Choky tersedak, bukan pura-pura kali ini. Sementara Ayu, mendorong lengan Naga pelan agar menghadap padanya. Sambil tersenyum, pemuda itu menatap mata gadis yang tengah bertanya-tanya tersebut.
“Apa?” tanyanya, menanggapi pertanyaan tersirat dari Ayu. “Emang lo nggak mau nikah sama gue, nanti?”
Salah tingkah, Ayu memukul lengan kurus pemuda di hadapannya itu. Gadis itu lantas menggigit bibirnya, mencoba menahan senyum. Namun sayang, senyumnya sudah telanjur melebar. Naga terkekeh melihat senyum itu. Sial, Naga merasa dadanya hampir jebol karena desakan jantung yang tidak tahu diri. Mengabaikan Choky yang masih melongo, Naga menggenggam tangan Ayu dengan berani, kemudian melanjutkan makan.
Naga tidak yakin apa yang barusan itu disebut lamaran, hanya melihat reaksi Ayu barusan sudah membuatnya senang. Dara benar. Perempuan memang butuh kepastian. Naga sudah memutuskan sejak mendengar pernyataan Ayu seminggu lalu. Pemuda itu tidak tahu apa yang akan terjadi di masa depan. Namun, jika dia melepaskan Ayu, penyesalan seumur hidup bisa jadi akan menghantuinya. Naga tidak ingin itu terjadi, tentu saja.

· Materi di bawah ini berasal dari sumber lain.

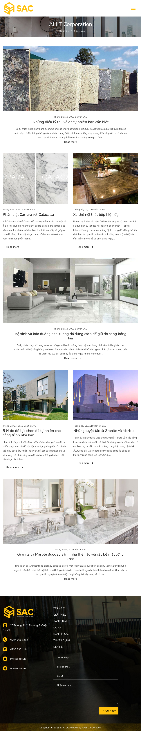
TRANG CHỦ (61, 31)
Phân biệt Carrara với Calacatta (28, 214)
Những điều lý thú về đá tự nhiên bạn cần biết (71, 121)
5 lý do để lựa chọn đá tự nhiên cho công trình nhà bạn (32, 433)
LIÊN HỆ (58, 647)
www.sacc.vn (18, 668)
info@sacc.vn (18, 659)
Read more (70, 142)
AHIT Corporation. (92, 727)
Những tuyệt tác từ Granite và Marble (104, 430)
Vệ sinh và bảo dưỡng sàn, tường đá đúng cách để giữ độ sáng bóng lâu (70, 336)
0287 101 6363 (19, 639)
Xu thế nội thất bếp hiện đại (96, 214)
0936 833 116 (18, 649)
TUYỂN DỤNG (61, 640)
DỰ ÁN (57, 627)
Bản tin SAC (81, 116)
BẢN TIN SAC (61, 634)
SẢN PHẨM (60, 621)
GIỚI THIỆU (59, 615)
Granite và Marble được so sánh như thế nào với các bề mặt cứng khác (70, 556)
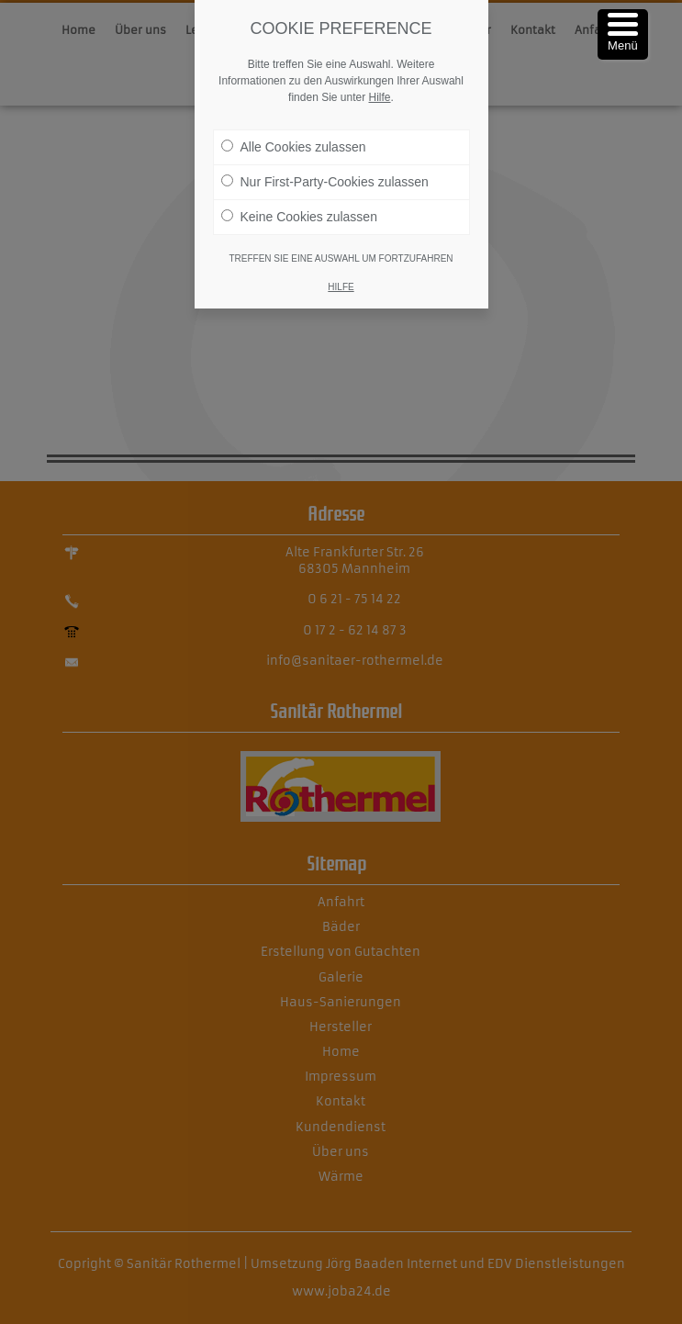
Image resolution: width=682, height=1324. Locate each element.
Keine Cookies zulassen (299, 215)
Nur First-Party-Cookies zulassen (325, 181)
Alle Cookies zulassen (293, 146)
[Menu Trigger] (623, 34)
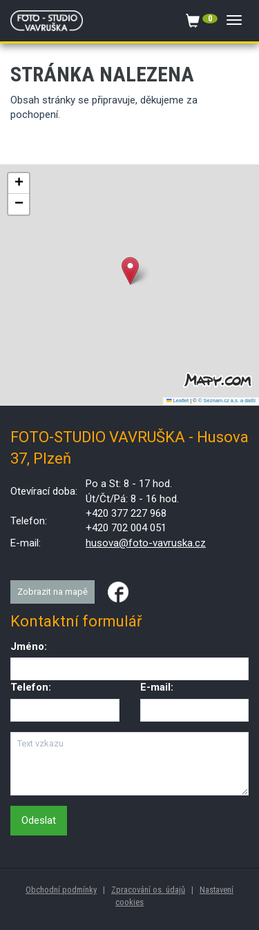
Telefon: (30, 687)
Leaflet (177, 400)
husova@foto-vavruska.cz (146, 543)
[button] (130, 271)
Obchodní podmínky (61, 889)
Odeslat (38, 820)
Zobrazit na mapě (52, 591)
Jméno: (28, 646)
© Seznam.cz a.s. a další (227, 400)
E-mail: (156, 687)
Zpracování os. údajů (148, 889)
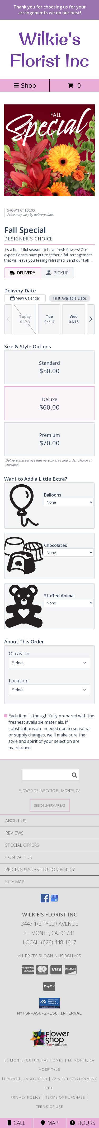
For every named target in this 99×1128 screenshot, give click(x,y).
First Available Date (69, 298)
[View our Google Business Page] (54, 901)
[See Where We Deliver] (50, 805)
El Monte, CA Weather (24, 1078)
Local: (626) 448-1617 (49, 942)
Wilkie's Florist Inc (49, 49)
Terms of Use (49, 1106)
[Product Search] (50, 775)
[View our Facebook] (45, 901)
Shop (25, 85)
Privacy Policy (26, 1097)
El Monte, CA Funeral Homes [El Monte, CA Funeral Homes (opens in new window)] (34, 1060)
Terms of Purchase (65, 1097)
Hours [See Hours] (82, 1122)
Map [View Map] (49, 1122)
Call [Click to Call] (16, 1122)
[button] (49, 1003)
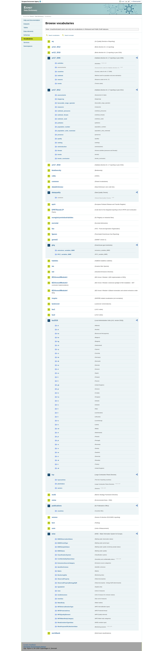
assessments (62, 95)
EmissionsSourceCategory (66, 563)
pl (58, 436)
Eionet (32, 16)
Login (122, 1)
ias (53, 266)
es (58, 373)
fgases (54, 234)
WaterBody (61, 602)
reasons (60, 79)
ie (58, 401)
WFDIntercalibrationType (65, 606)
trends (60, 83)
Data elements (28, 31)
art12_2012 (56, 47)
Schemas (27, 35)
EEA (32, 1)
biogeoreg (61, 99)
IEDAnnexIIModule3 (59, 283)
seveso (54, 517)
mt (58, 428)
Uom (59, 591)
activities (60, 63)
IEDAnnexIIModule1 (59, 277)
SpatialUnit (61, 587)
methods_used (62, 119)
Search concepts (69, 35)
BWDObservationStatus (65, 539)
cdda (54, 176)
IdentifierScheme (63, 567)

Setidaknya, selama ini, dia mengenal Ayu sebagai seorang teman yang terus berada di sisinya. Baik di saat Naga sedang berada di atas, maupun saat pemuda itu tengah terpuruk. Apa lagi memangnya yang dicari laki-laki selain mendapat pendamping yang bisa menemaninya melewati masa-masa bahagia sekaligus sulit?
Nanti, Naga berjanji pada dirinya sendiri, dia akan belajar tentang memahami dan mencintai perempuan yang sama selama bertahun-tahun dari Dimas. Kesetiaan dan kesabaran Dimas menunggu Dara tidak ada duanya. Naga memang tidak ingin mencintai Ayu seperti Dimas mencintai Dara. Dia hanya ingin belajar memahami Ayu dengan lebih baik dan tidak membuat kesimpulan sendiri seperti yang selalu dia lakukan selama ini.
Naga mengeratkan genggaman, hingga membuat Ayu menoleh. Saat melihat senyum di bibir Naga, Ayu ikut tersenyum dan balas mengeratkan genggaman. Tentu saja hanya itu yang bisa dia lakukan sekarang. Tidak perlu menuntut, Ayu sudah berjanji akan menunggu berapa lama pun waktu yang dibutuhkan pemuda di sampingnya ini.